On Wednesday morning, September 9, 1942, the I-25, under the command of Lieutenant Commander Meiji Tagami, surfaced west of Cape Blanco.
Launching from the Japanese sub I-25, Nobuo Fujita piloted his light aircraft over the state of Oregon and firebombed Mount Emily, alighting a state forest–and ensuring his place in the history books as the only man to ever bomb the continental United States.
The president immediately called for a news blackout for the sake of morale. No long-term damage was done, and Fujita eventually went home to train navy pilots for the rest of the war.
Howard “Razz” Gardner spotted and reported the incoming “Glen” from his fire lookout tower on Mount Emily in the Siskiyou National Forest.
Although Razz did not see the bombing, he saw the smoke plume and reported the fire to the dispatch office. He was instructed to hike to the fire to see what suppression he could do. Dispatch also sent USFS Fire Lookout Keith V. Johnson from the nearby Bear Wallow Lookout Tower.

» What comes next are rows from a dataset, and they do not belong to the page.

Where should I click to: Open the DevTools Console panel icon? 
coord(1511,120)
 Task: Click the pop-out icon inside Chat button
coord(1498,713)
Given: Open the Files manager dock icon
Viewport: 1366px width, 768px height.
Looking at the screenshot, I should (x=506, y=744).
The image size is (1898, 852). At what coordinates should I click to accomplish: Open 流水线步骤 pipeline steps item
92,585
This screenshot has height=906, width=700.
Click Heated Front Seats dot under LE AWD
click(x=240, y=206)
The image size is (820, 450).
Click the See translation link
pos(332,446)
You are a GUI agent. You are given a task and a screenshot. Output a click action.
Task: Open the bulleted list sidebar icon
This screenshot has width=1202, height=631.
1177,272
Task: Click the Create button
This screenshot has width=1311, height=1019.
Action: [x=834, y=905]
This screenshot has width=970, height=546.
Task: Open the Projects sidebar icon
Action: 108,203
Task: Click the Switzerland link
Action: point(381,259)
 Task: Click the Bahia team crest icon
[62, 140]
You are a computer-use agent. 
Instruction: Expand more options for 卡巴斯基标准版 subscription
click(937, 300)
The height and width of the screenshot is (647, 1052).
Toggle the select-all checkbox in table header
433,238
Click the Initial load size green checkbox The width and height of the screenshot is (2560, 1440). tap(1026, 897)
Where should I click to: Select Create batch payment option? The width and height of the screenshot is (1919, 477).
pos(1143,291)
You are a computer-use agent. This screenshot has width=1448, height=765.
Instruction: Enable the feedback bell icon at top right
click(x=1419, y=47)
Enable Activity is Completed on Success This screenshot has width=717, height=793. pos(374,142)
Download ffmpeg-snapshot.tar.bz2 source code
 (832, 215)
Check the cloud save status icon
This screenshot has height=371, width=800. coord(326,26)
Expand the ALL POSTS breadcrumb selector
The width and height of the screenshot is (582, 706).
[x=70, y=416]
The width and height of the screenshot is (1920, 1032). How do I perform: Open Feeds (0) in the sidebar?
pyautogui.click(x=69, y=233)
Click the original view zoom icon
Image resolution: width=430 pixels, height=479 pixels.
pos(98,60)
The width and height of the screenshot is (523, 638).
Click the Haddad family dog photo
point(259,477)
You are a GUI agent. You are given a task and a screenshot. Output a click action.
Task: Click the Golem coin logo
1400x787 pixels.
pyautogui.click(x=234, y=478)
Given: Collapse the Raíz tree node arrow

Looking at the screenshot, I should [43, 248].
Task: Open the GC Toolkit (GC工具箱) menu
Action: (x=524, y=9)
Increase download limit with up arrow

The two men proceeded to the location and were able to keep the fire under control. Only a few small scattered fires were started because the bombs were not dropped from the correct height.The men stayed on scene and worked through the night keeping the fires contained. In the morning, a fire crew arrived to help. A recent rain storm had kept the area wet, which helped the fire lookouts contain the blaze.